6537 Background: Evidence suggests that cancer patients who receive palliative care early in their disease have improved quality of life, decreased emergency department (ED) visits, and less aggressive end-of-life care. In 2017, the Sidney Kimmel Cancer Center at Jefferson established the Neu Center for Supportive Medicine and Cancer Survivorship (NCSMCS) as a model for integrated care in the outpatient setting for all cancer patients. A multidisciplinary team consisting of palliative care physicians, social work, psychology, and navigation conducts biopsychosocial screening and initiates a personalized care plan for each patient to clarify treatment goals and offer assistance.

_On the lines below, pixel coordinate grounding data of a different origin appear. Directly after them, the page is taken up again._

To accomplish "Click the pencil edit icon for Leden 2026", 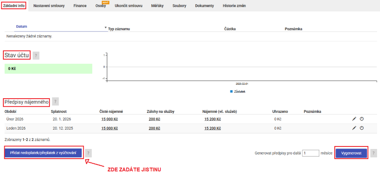I will point(354,128).
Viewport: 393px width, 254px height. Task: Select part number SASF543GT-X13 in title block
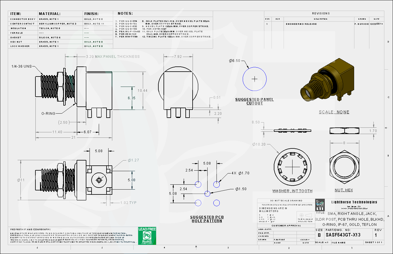343,235
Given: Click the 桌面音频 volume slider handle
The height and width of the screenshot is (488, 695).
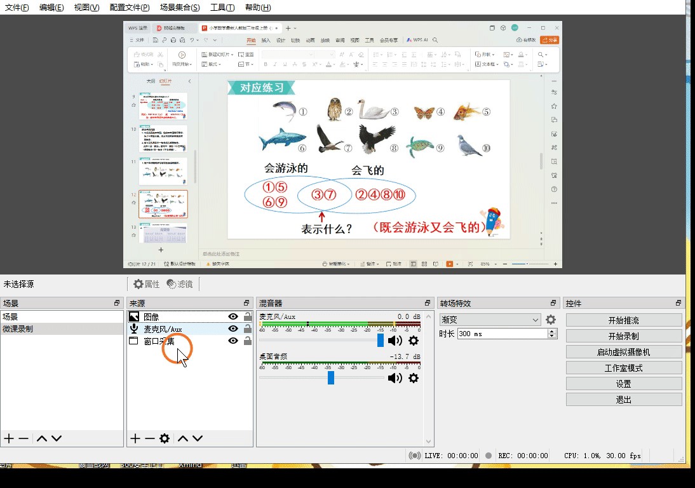Looking at the screenshot, I should [331, 378].
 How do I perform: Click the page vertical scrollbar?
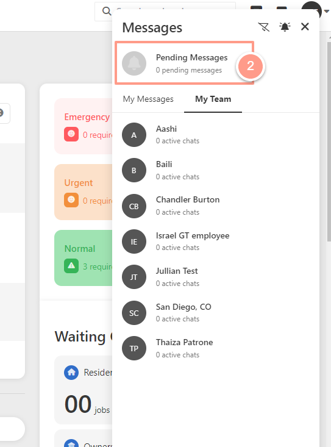329,141
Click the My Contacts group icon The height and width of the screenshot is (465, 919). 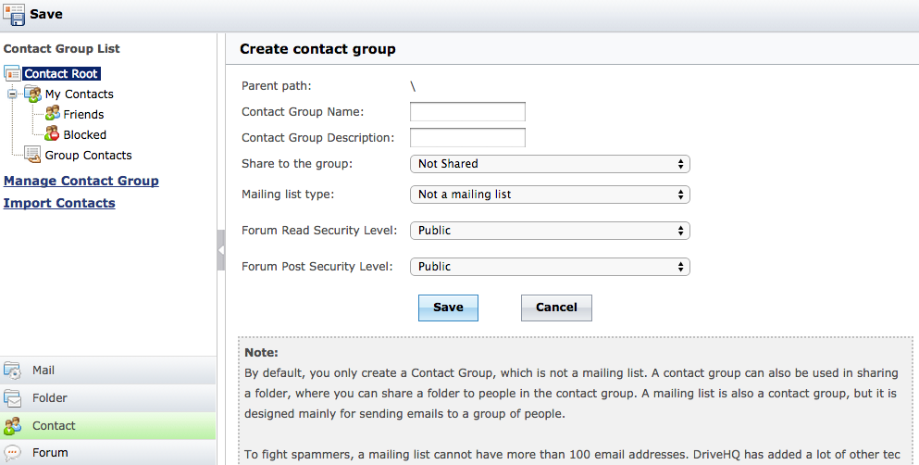click(x=33, y=94)
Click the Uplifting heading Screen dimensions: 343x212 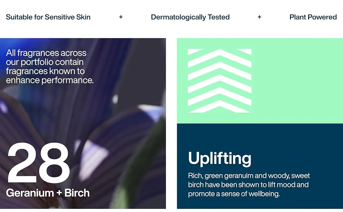(220, 159)
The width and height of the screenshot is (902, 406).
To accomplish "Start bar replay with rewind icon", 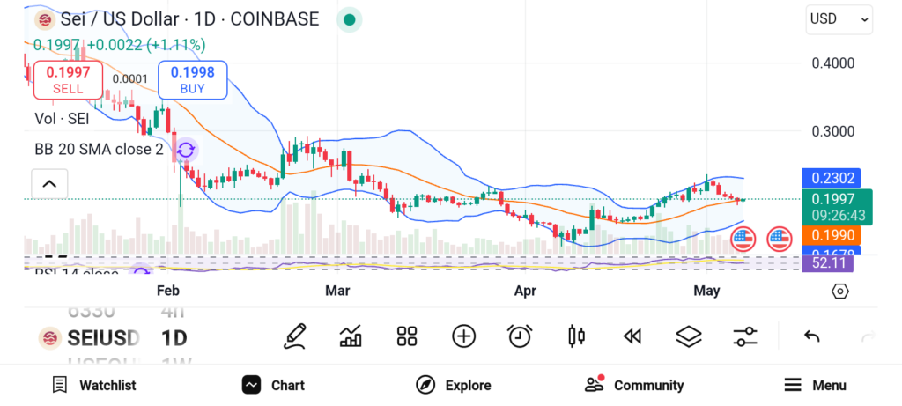I will [x=632, y=336].
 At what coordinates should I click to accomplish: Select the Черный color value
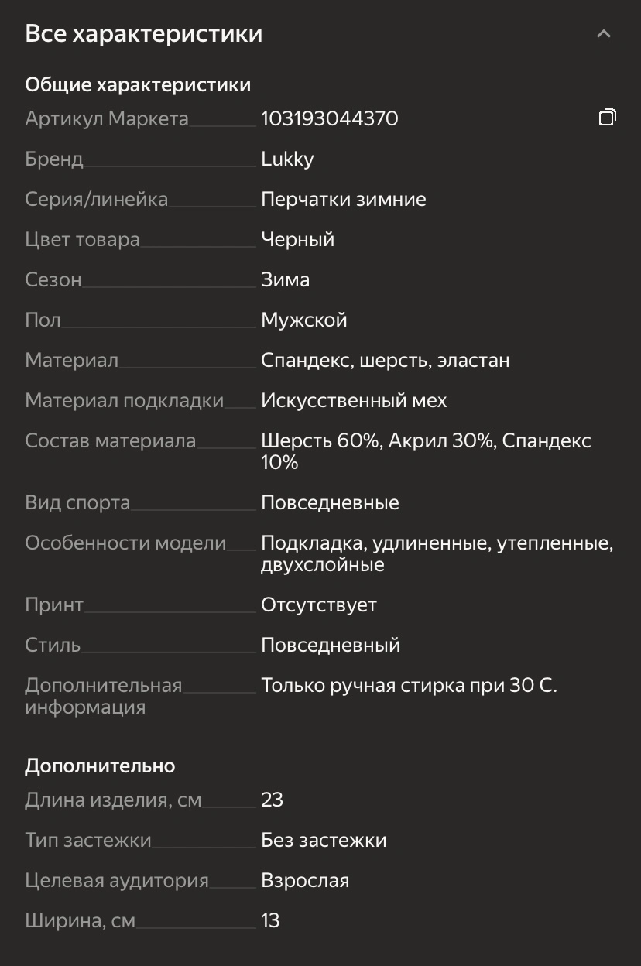(x=297, y=239)
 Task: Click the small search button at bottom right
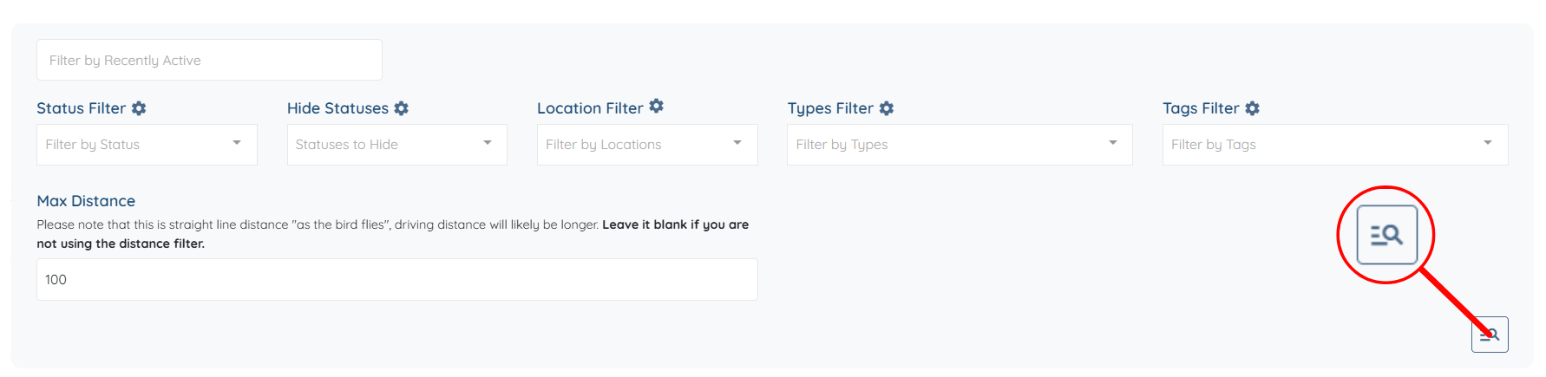1490,335
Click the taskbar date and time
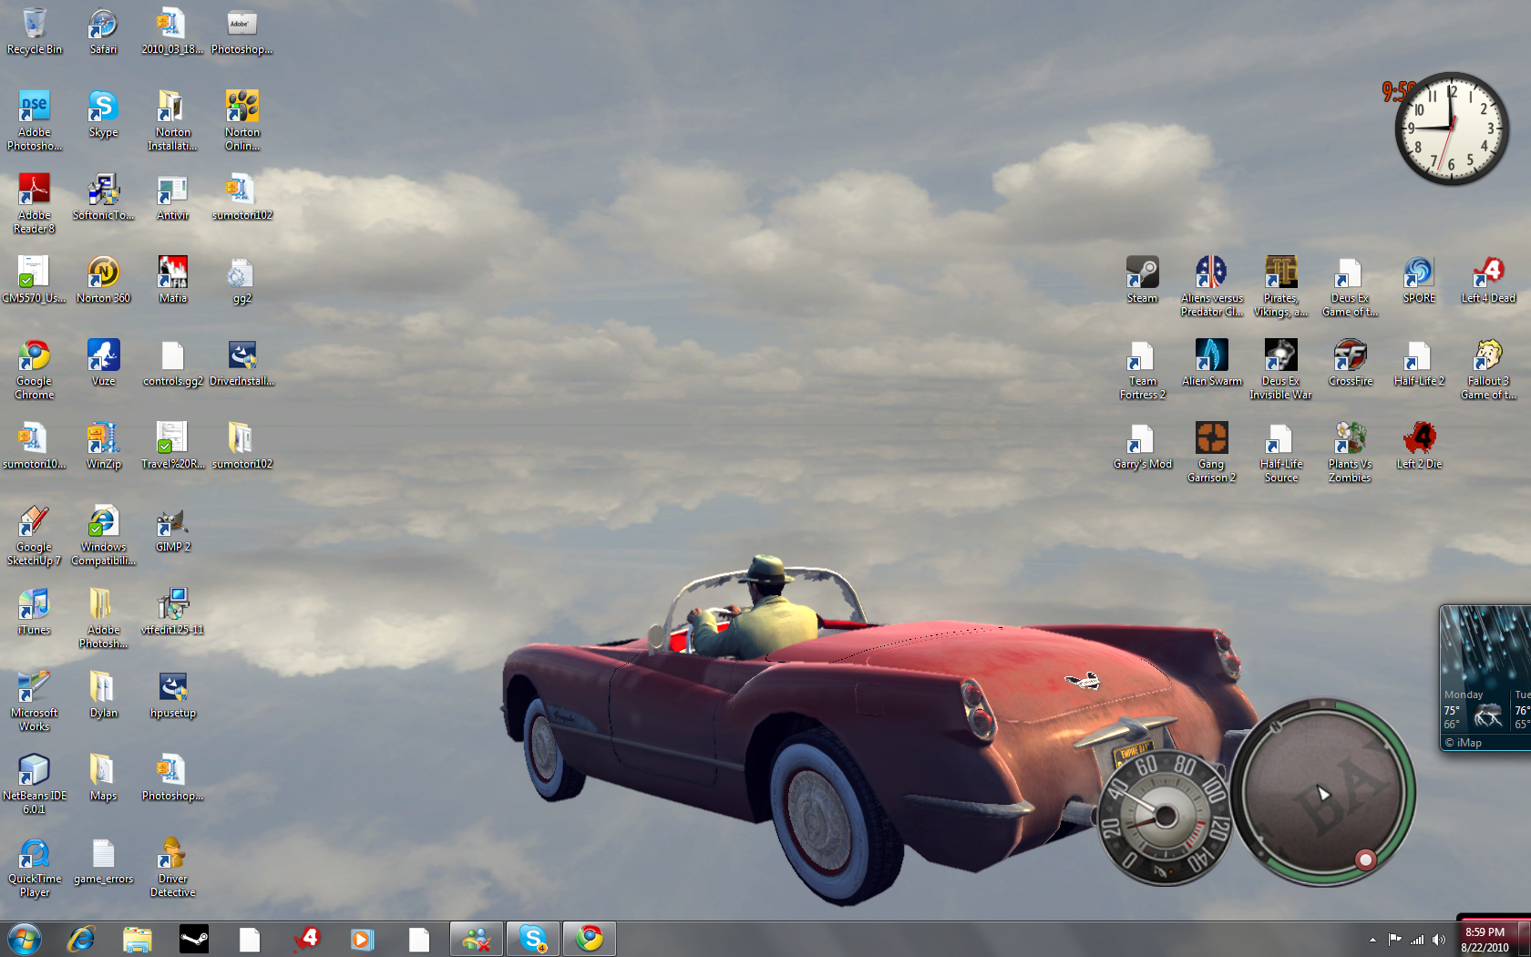Viewport: 1531px width, 957px height. [1485, 940]
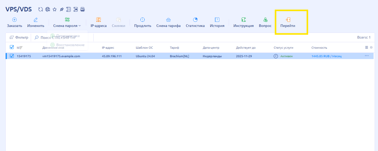This screenshot has width=378, height=151.
Task: Click the Фильтр button
Action: pos(19,37)
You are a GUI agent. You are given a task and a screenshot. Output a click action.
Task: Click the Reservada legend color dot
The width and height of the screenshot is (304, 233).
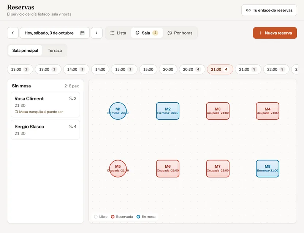point(112,217)
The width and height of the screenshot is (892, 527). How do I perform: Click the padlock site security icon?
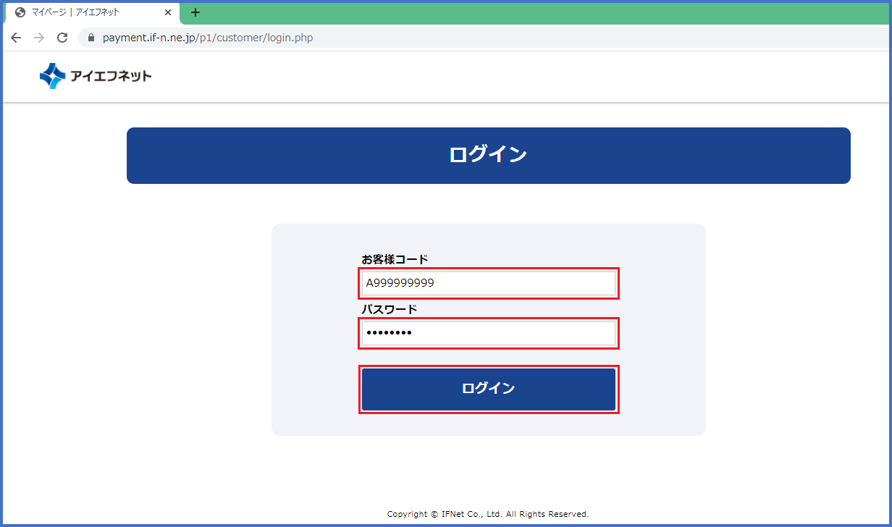click(x=91, y=38)
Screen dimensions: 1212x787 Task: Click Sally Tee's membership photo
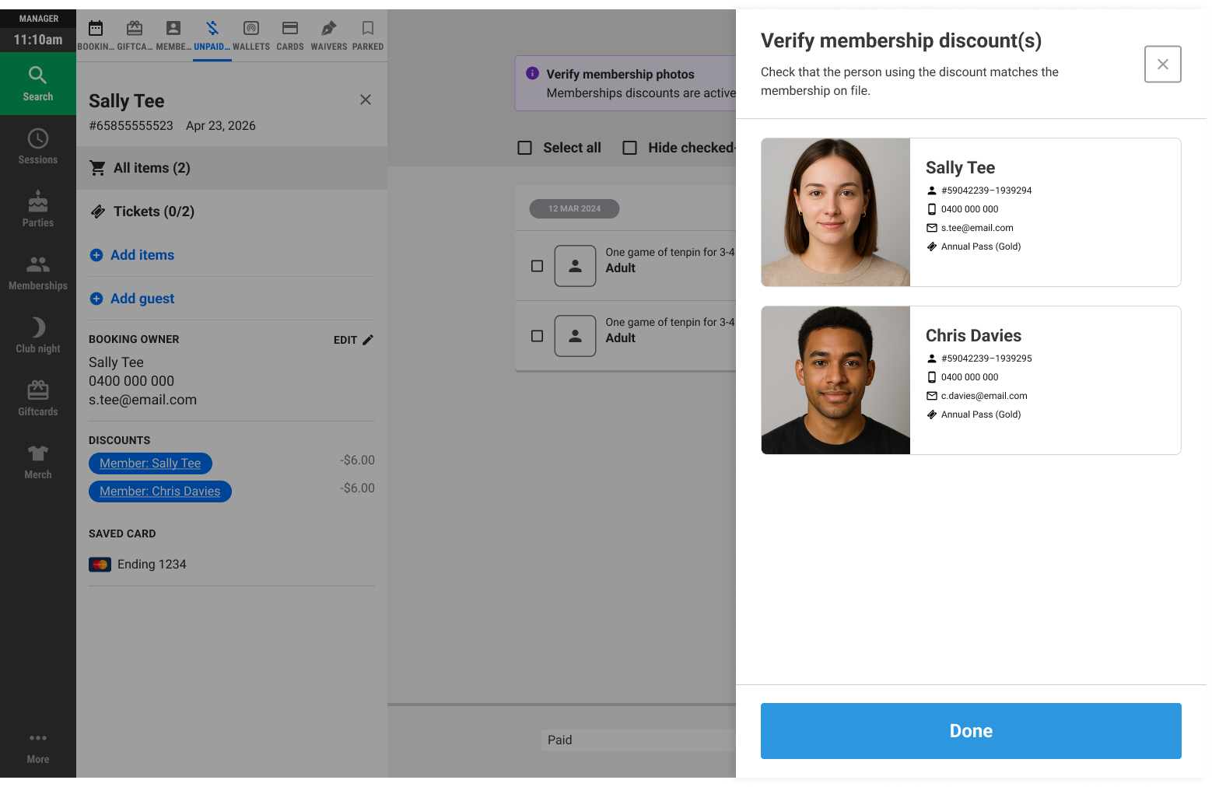(835, 212)
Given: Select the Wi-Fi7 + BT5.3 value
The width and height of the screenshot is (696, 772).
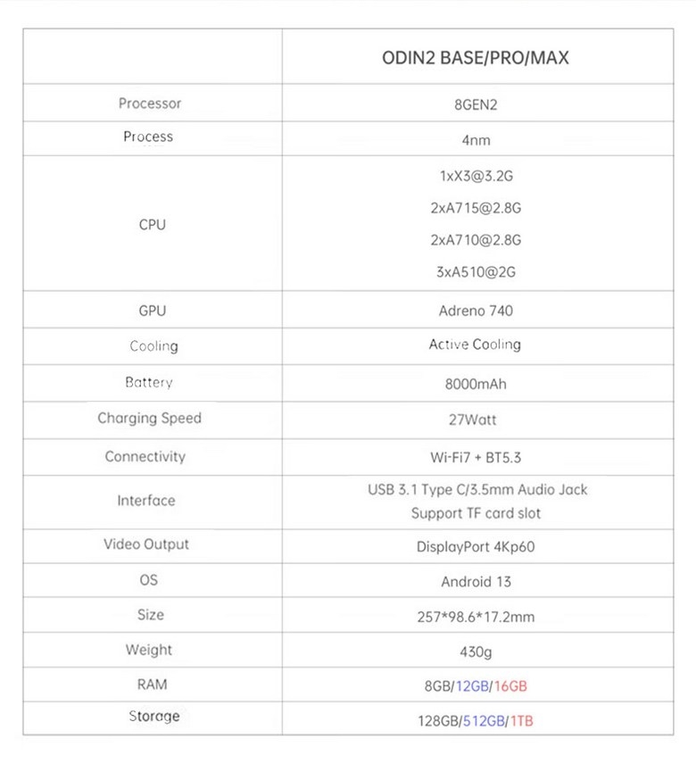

Objectives: To use biopsychosocial screening at specified time points to identify needs and evaluate the impact of supportive care as part of standardized oncology care regardless of stage. Methods: This assessment utilized Oncology Care Model (OCM) data for Jefferson Medicare patients between 7/1/16 to 7/31/18. Incidence of ED admits ED/Observation and admissions were evaluated as well as ICU utilization and advanced care planning. Poisson regression was used to generate incidence rate ratios (IRR) and 95% confidence intervals (CI) to facilitate the comparison of post- vs. pre- incidence rates of hospitalization. Results: The post-intervention hospital admissions decreased by 31% in NCSMCS (IRR 0.69; 95% CI 0.48-0.98) and by 10% in Non-NCSMCS (IRR 0.90; 0.84-0.96) and advanced care plans were more likely to be on file for NCSMCS (9.0% vs. 4.9%). The intensive care unit (ICU) admissions were decreased by 17% among Non-NCSMCS (IRR 0.83; 95% CI 0.74-0.93). The utilization rates for ED admissions were not statistically different among both the groups. Conclusions: The preliminary data is promising and impact will be monitored as the intervention is expanded. Reducing admissions has benefits from both a cost savings as well as quality of life perspective. Future analyses will consider the impact of the intervention on a patient’s quality of life.